* INFORMATION SHOWN
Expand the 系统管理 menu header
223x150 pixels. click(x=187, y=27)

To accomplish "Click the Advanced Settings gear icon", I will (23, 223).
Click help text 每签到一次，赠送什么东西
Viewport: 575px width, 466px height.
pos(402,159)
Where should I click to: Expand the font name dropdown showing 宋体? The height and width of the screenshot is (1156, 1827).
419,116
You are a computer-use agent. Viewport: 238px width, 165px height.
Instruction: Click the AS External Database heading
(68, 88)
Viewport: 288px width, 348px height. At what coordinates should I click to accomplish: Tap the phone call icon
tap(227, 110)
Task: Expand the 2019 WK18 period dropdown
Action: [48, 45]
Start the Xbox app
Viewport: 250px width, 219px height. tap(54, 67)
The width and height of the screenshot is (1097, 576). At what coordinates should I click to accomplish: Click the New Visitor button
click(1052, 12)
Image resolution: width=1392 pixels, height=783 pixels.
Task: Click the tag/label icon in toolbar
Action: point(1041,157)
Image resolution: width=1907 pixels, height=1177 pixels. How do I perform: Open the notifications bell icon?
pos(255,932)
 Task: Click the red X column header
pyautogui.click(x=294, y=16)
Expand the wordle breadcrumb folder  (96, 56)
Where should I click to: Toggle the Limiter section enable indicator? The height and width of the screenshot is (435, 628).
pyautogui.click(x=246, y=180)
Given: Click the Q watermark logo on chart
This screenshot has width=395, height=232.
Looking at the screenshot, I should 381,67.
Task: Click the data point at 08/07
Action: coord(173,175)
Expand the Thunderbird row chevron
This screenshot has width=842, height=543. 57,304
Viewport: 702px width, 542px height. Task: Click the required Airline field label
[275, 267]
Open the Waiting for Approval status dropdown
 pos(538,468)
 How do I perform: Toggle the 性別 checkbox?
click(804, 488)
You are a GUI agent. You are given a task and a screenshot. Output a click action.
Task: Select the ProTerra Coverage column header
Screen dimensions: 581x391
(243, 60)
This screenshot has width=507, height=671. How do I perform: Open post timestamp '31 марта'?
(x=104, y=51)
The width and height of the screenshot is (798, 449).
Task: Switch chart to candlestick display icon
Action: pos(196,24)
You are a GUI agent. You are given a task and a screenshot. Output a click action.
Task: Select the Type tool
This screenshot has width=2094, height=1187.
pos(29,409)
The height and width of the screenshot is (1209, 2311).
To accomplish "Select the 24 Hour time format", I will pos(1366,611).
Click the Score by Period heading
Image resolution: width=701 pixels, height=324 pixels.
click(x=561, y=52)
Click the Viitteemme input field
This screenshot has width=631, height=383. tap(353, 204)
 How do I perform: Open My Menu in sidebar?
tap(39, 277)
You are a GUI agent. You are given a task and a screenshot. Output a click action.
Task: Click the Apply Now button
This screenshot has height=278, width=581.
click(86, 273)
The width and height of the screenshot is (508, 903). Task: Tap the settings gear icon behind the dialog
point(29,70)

* WHAT YOU SHOULD DO
Rewrite the lines above as a numbered list, omitting any blank lines.

* SOLUTION FOR THIS TASK
1. Expand the 系统管理 menu header
2. 223x150 pixels. click(x=187, y=27)
3. To accomplish "Click the Advanced Settings gear icon", I will (23, 223).
4. Click help text 每签到一次，赠送什么东西
5. Viewport: 575px width, 466px height.
6. pos(402,159)
7. Where should I click to: Expand the font name dropdown showing 宋体? The height and width of the screenshot is (1156, 1827).
8. 419,116
9. You are a computer-use agent. Viewport: 238px width, 165px height.
10. Instruction: Click the AS External Database heading
11. (68, 88)
12. Viewport: 288px width, 348px height. At what coordinates should I click to accomplish: Tap the phone call icon
13. tap(227, 110)
14. Task: Expand the 2019 WK18 period dropdown
15. Action: [48, 45]
16. Start the Xbox app
17. Viewport: 250px width, 219px height. tap(54, 67)
18. The width and height of the screenshot is (1097, 576). At what coordinates should I click to accomplish: Click the New Visitor button
19. click(1052, 12)
20. Image resolution: width=1392 pixels, height=783 pixels.
21. Task: Click the tag/label icon in toolbar
22. Action: point(1041,157)
23. Image resolution: width=1907 pixels, height=1177 pixels. How do I perform: Open the notifications bell icon?
24. pos(255,932)
25.  Task: Click the red X column header
26. pyautogui.click(x=294, y=16)
27. Expand the wordle breadcrumb folder  (96, 56)
28. Where should I click to: Toggle the Limiter section enable indicator? The height and width of the screenshot is (435, 628).
29. pyautogui.click(x=246, y=180)
30. Given: Click the Q watermark logo on chart
31. This screenshot has width=395, height=232.
32. Looking at the screenshot, I should 381,67.
33. Task: Click the data point at 08/07
34. Action: coord(173,175)
35. Expand the Thunderbird row chevron
36. This screenshot has width=842, height=543. 57,304
37. Viewport: 702px width, 542px height. Task: Click the required Airline field label
38. [275, 267]
39. Open the Waiting for Approval status dropdown
40.  pos(538,468)
41.  How do I perform: Toggle the 性別 checkbox?
42. click(804, 488)
43. You are a GUI agent. You are given a task and a screenshot. Output a click action.
44. Task: Select the ProTerra Coverage column header
45. Screen dimensions: 581x391
46. (243, 60)
47. This screenshot has width=507, height=671. How do I perform: Open post timestamp '31 марта'?
48. (x=104, y=51)
49. The width and height of the screenshot is (798, 449).
50. Task: Switch chart to candlestick display icon
51. Action: pos(196,24)
52. You are a GUI agent. You are given a task and a screenshot. Output a click action.
53. Task: Select the Type tool
54. This screenshot has width=2094, height=1187.
55. pos(29,409)
56. The height and width of the screenshot is (1209, 2311).
57. To accomplish "Select the 24 Hour time format", I will pos(1366,611).
58. Click the Score by Period heading
59. Image resolution: width=701 pixels, height=324 pixels.
60. click(x=561, y=52)
61. Click the Viitteemme input field
62. This screenshot has width=631, height=383. tap(353, 204)
63.  How do I perform: Open My Menu in sidebar?
64. tap(39, 277)
65. You are a GUI agent. You are given a task and a screenshot. Output a click action.
66. Task: Click the Apply Now button
67. This screenshot has height=278, width=581.
68. click(86, 273)
69. The width and height of the screenshot is (508, 903). Task: Tap the settings gear icon behind the dialog
70. point(29,70)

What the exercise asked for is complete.